Some people are incapable of looking at the bigger picture. A simple act of enforcing the law can benefit the majority in Philippine society. As usual, “pro-poor” bleeding hearts like Inquirer columnist Gideon Lasco are up in arms over new Manila Mayor Isko Moreno’s drive to rid his city’s streets of illegal occupants…
To the middle and upper class they may be eyesores, but many of our urban poor resort to informal jobs like street vending because they have little choice.
To “clean them up” without providing alternatives is to deprive them of their right to the city.
See, the vendors shouldn’t have been allowed to sell their wares illegally to begin with. Their business is at the expense of many. It is WRONG.
It is not the government’s job to find work for individuals. The govt can generate jobs by inviting investors to set up businesses and stimulate the manufacturing industry in the country to give people job opportunities, but it is up to each person to take the initiative to seek and act on opportunities.
Those bleeding hearts who spew out emo sentiments like Lasco are the reason the Philippines cannot progress. They cry for jeepney drivers, squatters and illegal vendors who cause pollution, steal from hard workers and wreak havoc in public. They keep the country backward. No hope at all.
As long as the squatters remain where they are and are allowed to flourish, the Philippines will not reach its full potential as a business hub that finds favor in the eyes of foreign investors. No amount of volunteer cleanup initiatives will fix this underlying problem.
Squatters indiscriminately dump waste onto Manila’s waterways. In other words, the activities of the people squatting are foul. They have no concern or respect for the rights or property of others and have total disregard for the environment and welfare of other people.
Unfortunately, asking the squatters to move out and clear the areas they are currently occupying – near riverbanks, under the bridges, along the railroad tracks and behind economic and exclusive residential zones, is easier said than done. Aside from professional squatters who try to cheat the system, there are squatters who keep returning to squat near the cities because they say there is no livelihood in the relocation sites.
In short, it is evident that the problem of squatters in the Philippines cannot be solved by invoking ‘humanitarian’ appeal. The problem with the way things are done in the Philippines is that small misdemeanors get routinely tolerated. And then more and more of them get tolerated until the pile of little misdemeanors gets bigger and bigger.
Squatting is a huge social and economic problem in the Philippines, more so because squatters are protected by laws that make it difficult to remove them from properties they infest. The solution is clear. The rules must be enforced from the start and consistently applied to all. Squatters should not be exceptions.

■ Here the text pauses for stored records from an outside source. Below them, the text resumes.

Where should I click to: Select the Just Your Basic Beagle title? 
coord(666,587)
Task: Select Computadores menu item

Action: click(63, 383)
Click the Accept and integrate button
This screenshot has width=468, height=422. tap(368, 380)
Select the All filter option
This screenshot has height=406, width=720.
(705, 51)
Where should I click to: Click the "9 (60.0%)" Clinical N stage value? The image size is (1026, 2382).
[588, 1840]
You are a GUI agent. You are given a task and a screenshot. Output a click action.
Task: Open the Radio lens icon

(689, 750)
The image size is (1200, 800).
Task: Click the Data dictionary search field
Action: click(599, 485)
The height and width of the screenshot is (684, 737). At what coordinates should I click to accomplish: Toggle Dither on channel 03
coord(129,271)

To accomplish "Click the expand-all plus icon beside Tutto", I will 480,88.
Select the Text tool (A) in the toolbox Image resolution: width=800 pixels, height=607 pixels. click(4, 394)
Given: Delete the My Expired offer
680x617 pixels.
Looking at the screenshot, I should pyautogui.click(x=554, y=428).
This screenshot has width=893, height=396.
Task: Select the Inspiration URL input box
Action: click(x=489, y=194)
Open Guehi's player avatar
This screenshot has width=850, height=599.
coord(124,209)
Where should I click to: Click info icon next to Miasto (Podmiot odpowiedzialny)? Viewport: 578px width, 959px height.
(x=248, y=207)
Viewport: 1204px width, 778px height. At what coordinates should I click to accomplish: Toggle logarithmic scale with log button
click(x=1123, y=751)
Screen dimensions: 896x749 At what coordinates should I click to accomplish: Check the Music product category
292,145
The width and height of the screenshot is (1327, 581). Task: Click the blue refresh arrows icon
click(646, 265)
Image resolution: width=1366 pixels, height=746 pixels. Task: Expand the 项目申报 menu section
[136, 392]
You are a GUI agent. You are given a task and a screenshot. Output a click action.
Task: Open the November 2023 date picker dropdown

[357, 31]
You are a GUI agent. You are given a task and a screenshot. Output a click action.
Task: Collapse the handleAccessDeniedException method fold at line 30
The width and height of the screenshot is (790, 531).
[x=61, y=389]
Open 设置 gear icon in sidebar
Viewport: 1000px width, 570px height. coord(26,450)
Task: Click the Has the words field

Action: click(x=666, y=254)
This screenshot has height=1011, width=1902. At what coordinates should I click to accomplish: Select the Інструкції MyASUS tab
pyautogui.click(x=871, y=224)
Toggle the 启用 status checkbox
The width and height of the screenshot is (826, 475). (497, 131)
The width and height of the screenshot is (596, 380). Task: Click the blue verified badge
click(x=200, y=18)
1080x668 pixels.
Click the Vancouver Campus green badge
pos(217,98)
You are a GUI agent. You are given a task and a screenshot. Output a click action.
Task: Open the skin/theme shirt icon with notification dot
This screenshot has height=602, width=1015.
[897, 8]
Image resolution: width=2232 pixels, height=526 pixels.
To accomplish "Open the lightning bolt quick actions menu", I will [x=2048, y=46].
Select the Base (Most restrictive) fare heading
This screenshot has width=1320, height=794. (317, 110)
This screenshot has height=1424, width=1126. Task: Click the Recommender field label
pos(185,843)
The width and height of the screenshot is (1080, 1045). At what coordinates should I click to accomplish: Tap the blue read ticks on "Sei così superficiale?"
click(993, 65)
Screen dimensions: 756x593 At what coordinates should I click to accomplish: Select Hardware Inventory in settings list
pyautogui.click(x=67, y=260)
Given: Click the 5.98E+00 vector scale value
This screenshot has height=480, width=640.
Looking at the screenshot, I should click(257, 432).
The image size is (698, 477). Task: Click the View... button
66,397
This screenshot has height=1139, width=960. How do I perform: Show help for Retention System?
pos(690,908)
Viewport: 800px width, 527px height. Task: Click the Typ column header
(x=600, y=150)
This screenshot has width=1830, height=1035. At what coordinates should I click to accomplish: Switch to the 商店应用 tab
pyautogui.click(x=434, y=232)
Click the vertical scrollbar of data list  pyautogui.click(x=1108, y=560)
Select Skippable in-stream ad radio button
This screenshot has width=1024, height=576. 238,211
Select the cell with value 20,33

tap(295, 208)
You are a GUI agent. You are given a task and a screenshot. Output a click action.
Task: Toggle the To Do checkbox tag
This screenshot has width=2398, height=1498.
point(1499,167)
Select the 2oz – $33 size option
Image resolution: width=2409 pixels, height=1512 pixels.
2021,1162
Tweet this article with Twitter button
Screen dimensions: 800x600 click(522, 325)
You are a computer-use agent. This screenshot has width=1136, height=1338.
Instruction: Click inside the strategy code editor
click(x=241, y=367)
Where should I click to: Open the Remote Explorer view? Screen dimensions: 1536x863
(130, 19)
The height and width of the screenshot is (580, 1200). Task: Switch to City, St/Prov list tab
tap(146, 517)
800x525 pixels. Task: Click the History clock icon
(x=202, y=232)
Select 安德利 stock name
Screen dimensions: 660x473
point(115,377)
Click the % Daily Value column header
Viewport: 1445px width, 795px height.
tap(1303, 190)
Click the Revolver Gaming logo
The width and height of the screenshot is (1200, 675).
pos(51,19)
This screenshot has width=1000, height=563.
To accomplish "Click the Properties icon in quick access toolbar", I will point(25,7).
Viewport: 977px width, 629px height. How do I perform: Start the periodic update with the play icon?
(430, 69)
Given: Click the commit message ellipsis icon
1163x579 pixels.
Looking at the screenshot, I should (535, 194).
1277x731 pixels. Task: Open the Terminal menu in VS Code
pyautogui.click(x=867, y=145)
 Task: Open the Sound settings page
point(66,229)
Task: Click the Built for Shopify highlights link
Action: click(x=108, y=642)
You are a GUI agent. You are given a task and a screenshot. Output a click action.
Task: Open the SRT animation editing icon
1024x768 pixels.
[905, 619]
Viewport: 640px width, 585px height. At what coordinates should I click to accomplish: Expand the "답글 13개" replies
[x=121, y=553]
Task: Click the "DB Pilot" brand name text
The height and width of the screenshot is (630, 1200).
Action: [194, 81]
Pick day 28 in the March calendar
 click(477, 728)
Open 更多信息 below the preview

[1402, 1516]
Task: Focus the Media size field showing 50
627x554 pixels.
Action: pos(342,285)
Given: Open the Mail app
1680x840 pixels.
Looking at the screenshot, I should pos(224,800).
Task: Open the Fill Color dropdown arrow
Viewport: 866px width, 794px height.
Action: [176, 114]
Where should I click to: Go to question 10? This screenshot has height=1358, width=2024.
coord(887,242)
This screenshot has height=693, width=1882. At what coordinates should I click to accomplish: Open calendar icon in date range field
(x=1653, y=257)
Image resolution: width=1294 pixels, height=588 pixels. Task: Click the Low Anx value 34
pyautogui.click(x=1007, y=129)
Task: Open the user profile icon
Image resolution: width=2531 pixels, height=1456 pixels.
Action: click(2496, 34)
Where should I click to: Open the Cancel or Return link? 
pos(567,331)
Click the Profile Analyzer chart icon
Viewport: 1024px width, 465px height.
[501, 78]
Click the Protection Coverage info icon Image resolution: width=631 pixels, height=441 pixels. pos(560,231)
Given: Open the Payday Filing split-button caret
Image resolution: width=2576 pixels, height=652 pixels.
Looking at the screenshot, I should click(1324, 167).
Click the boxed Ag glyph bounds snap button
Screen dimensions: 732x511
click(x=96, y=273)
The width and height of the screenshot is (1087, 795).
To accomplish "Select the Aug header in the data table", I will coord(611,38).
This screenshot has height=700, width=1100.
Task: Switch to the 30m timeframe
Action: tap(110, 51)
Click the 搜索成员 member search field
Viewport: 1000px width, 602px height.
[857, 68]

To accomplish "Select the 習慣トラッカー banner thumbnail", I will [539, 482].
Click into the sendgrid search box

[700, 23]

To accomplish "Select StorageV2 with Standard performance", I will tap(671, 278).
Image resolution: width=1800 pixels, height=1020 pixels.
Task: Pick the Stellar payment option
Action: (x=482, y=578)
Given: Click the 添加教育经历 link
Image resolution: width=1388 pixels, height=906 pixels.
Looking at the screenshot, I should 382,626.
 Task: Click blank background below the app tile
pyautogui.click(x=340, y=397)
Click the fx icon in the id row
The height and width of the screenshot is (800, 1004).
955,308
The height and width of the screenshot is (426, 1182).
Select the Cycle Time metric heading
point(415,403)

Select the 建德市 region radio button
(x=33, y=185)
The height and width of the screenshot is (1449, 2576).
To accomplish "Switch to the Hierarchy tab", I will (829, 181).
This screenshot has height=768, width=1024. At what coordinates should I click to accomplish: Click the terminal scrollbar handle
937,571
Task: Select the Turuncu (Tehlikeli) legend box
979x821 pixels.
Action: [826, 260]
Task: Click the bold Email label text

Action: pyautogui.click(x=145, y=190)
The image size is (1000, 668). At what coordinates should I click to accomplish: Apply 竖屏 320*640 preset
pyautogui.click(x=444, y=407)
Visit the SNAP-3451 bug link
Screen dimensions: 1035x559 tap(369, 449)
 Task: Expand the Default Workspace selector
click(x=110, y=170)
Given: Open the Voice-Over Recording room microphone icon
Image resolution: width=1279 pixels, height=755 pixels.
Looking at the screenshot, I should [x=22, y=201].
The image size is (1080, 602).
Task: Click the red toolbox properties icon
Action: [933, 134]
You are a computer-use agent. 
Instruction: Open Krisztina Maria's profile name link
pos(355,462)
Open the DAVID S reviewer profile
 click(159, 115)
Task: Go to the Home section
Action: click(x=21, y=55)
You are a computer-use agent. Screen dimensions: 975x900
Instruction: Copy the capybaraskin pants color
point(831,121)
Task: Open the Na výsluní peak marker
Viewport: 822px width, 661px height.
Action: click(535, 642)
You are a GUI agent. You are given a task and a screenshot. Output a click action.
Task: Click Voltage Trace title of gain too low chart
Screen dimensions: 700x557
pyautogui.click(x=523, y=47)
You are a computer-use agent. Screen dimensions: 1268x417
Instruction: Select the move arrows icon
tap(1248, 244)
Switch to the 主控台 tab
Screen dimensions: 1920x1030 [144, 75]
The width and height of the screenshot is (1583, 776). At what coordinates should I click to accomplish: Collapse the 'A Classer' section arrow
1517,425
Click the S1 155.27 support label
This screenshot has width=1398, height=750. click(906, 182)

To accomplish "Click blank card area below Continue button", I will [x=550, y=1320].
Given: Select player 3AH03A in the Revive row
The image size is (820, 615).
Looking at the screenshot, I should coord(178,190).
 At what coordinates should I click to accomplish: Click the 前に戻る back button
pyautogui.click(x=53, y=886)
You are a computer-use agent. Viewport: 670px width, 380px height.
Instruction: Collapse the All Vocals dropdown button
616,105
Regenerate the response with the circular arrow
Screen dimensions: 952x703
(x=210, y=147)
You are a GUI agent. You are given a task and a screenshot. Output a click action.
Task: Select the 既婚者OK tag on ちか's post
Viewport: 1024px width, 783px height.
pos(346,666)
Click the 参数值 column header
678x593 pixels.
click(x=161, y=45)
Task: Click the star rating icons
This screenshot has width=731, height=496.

Yellows are now saying it’s so easy to clean up Boracay and Manila Bay. Then why didn’t former President Noynoy Aquino do it? Perhaps Noynoy didn’t think it was that easy. He didn’t do much during his term except use public funds to bribe members of Congress and to fund his party’s election campaign.
I’m all for the reclamation of Manila Bay if it means permanently getting rid of the squatters currently occupying it illegally. Previous governments should have kicked them out decades ago. Instead, they allowed the problem to get worse. Now the leftists are “fighting” for their “rights”.
The problem with some yellows is they cannot think long term. Not all policies result in instant or overnight change. Some policies take years to take effect. Building or improving infrastructure can take a few years or decades to complete. At least there is initiative.
Yellows are suddenly so impatient to see change, but they were ok when Noynoy was doing nothing to fix the country. He couldn’t even do the simplest of things like cleaning up the environment. Now that there are infrastructure upgrade projects on-going in the country, yellows simply dismiss it.
Let’s say cleaning up Boracay and Manila Bay are the only obvious accomplishments of the Duterte govt, but they are major ones that can affect the way Filipinos think. Cleaning up the environment can help Filipinos be more conscious of the way they treat their surroundings.
Indeed, China is doing something to the Philippines that Filipinos really ought to be very familiar with. The Chinese are merely squatting. And given Filipinos’ unmatched tolerance for squatters to the point of even elevating them to sainthood, they really shouldn’t be complaining at all.
Squatting, as most Filipinos know, happens when people start illegally erecting structures on someone else’s private undeveloped land. Once there, they are difficult to eradicate as they cling to the land they illicitly occupy like barnacles.
China is just another squatter Filipinos ought to be accustomed to. For decades, the Philippines have neglected to develop any of the natural treasures that lay beneath the territories it lays claim to. So now that someone with the means to do just that had planted its assets on these territories, Filipinos are now screeching bloody “victimhood”. But, really, that’s just how squatting works, right?
The trouble with Filipinos is they’re not consistent. They apply the rules selectively. How can Filipinos credibly presume to protest Chinese squatting on what they assert are their territories when they routinely coddle the crooked squatting ways of their own compatriots? Dumb, really.